Trying to put it into words. Jimmy Kimmel struggled to deliver an emotional tribute to Bob Saget after his friend died on Sunday, January 9.
“If you’ve read anything about Bob online last night, if you saw any of the many thoughts from people who knew him personally, a word that came up a lot was ‘the sweetest,’” the 54-year-old Jimmy Kimmel Live! host began in a pre-taped opening monologue on Monday, January 10. “Bob was the sweetest, he was the sweetest man, and the reason people wrote that is because it’s true. It’s the best word — if you had to pick one word to describe him, that was it — ‘the sweetest.'”

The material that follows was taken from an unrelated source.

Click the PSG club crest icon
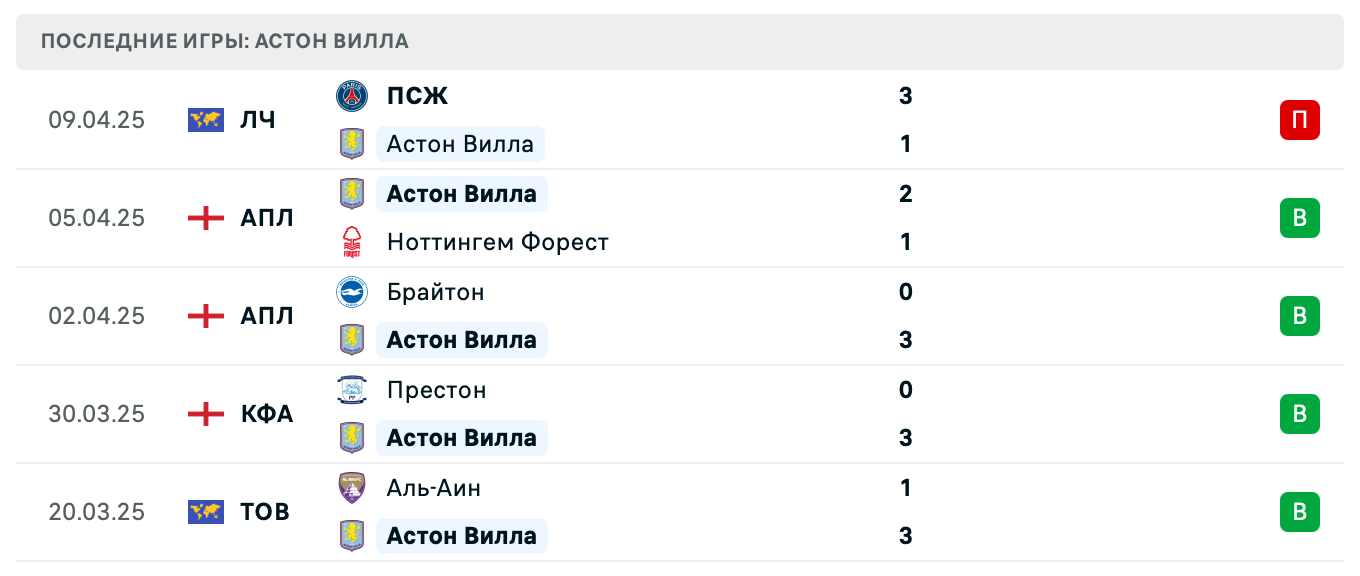The width and height of the screenshot is (1360, 576). [352, 96]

Kimmel noted that he had “many wonderfully kind and supportive texts and emails, calls” from Saget that he revisited after the 65-year-old comedian was found unresponsive in his Florida hotel room on Sunday.

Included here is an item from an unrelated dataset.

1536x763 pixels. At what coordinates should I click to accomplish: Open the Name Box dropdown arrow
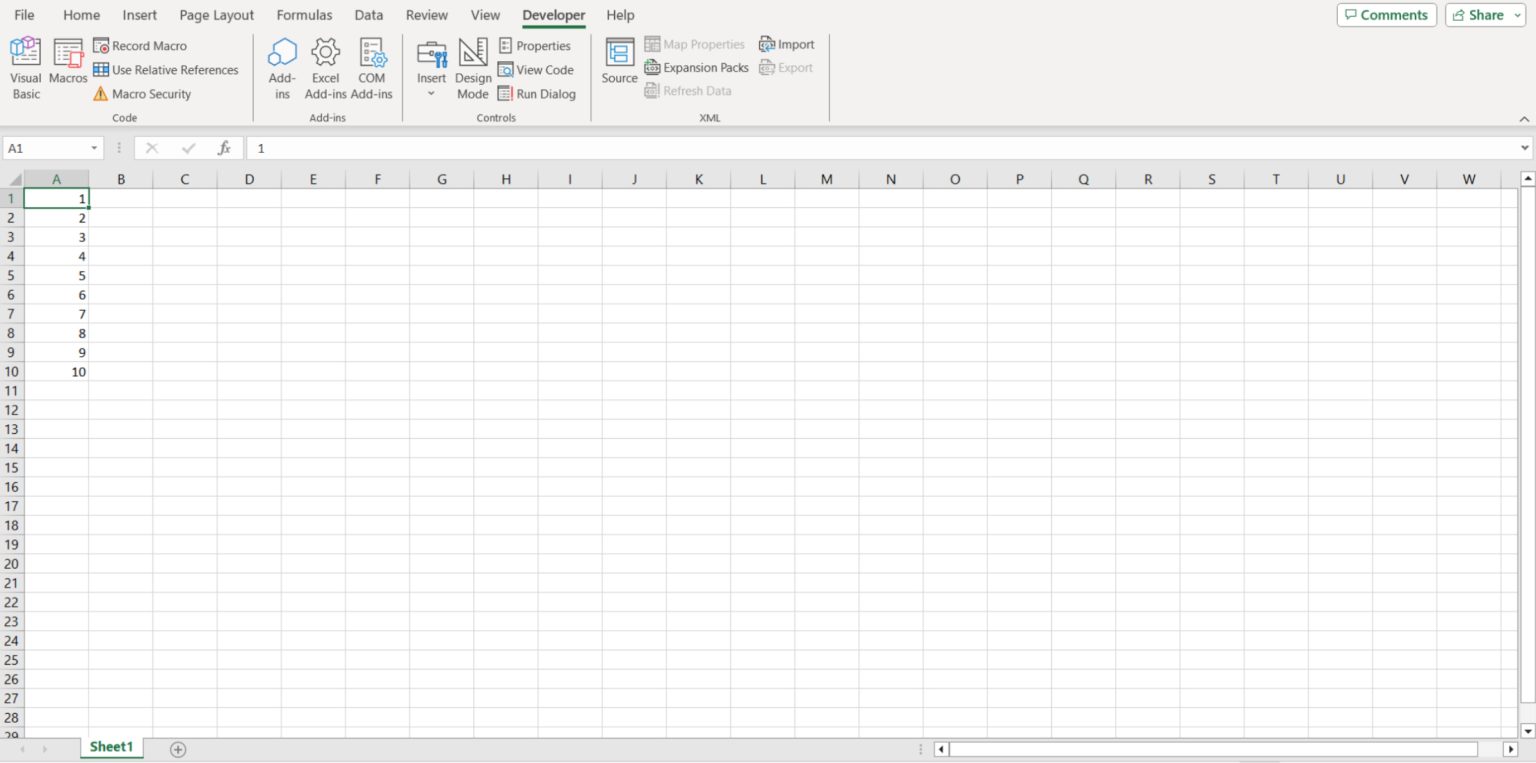pyautogui.click(x=95, y=148)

“He always had a compliment. He would write sometimes just to tell me he loved me, and I know he did that for many people,” Kimmel continued, calling the late actor “so funny” — beyond his roles on Full House, America’s Funniest Home Videos and his stand-up sets. “I mean funny for real, like when you walked into a party and you saw Bob and his wife, Kelly [Rizzo], in the corner, you go straight to them and stay for as long as you could because he had something funny to say about everything and nothing bad to say about anyone.”
The late night host went on to share part of an email that Saget sent him about fatherhood, which read, “One night soon let’s go out and have some meat and some good damn drinks and talk about how lucky we are that we have them.”

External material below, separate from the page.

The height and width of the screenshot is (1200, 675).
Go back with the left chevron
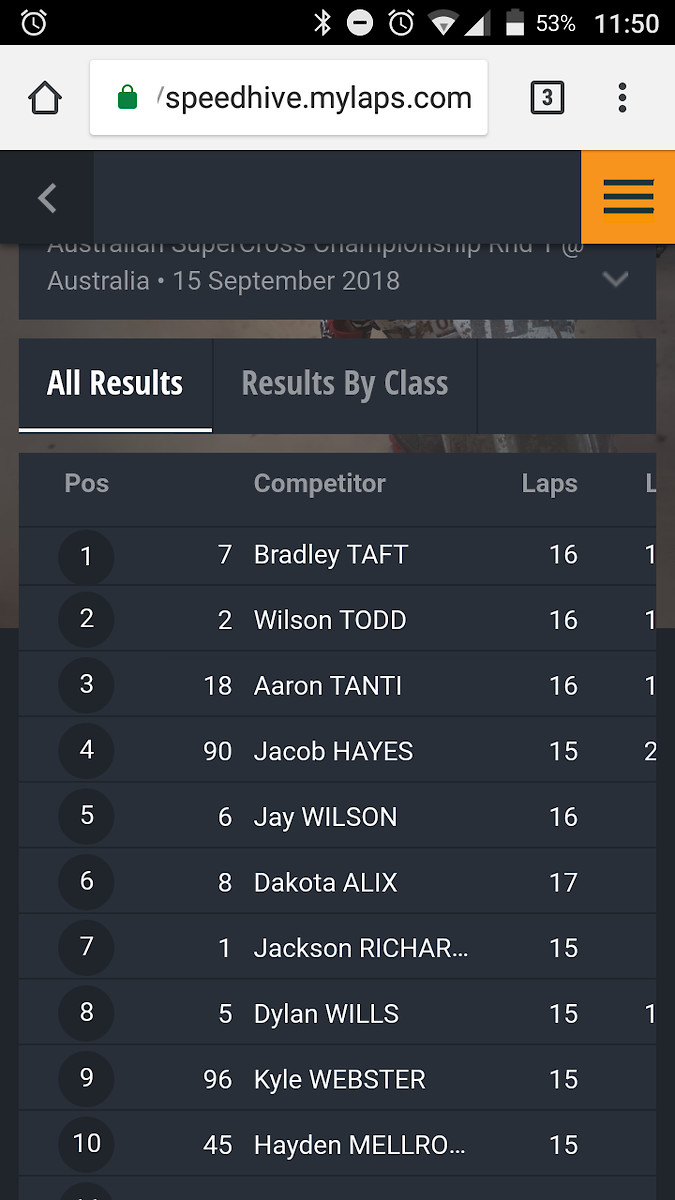[x=47, y=198]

Kimmel began to cry when he referenced his 4-year-old son, Billy, who underwent several heart surgeries as a newborn.
“And we did do that, many times. When my son was in the hospital, Bob checked in a lot,” Kimmel said. “So, I want to send love to his daughters, to his wife, Kelly, and to his friends who loved him so much.”
Saget is survived by Rizzo, 42, whom he married in 2018, and his daughters, Aubrey, Lara and Jennifer, whom he shared with ex-wife Sherri Kramer.
Kimmel got visibly emotional several times during the tribute, admitting he taped the opening, “like, 14 times.” Before sharing clips from Saget and John Stamos’ 2017 appearance on his show, Kimmel concluded his speech by encouraging viewers to donate or learn more about Scleroderma Research Foundation. (Saget’s sister Gay died from the disease in 1994.)
“He was very committed to finding a cure for this incurable disease that took his sister’s life,” Kimmel said. “And I know that if you want to remember him there’s nothing he would appreciate more than if you support S.R.F.”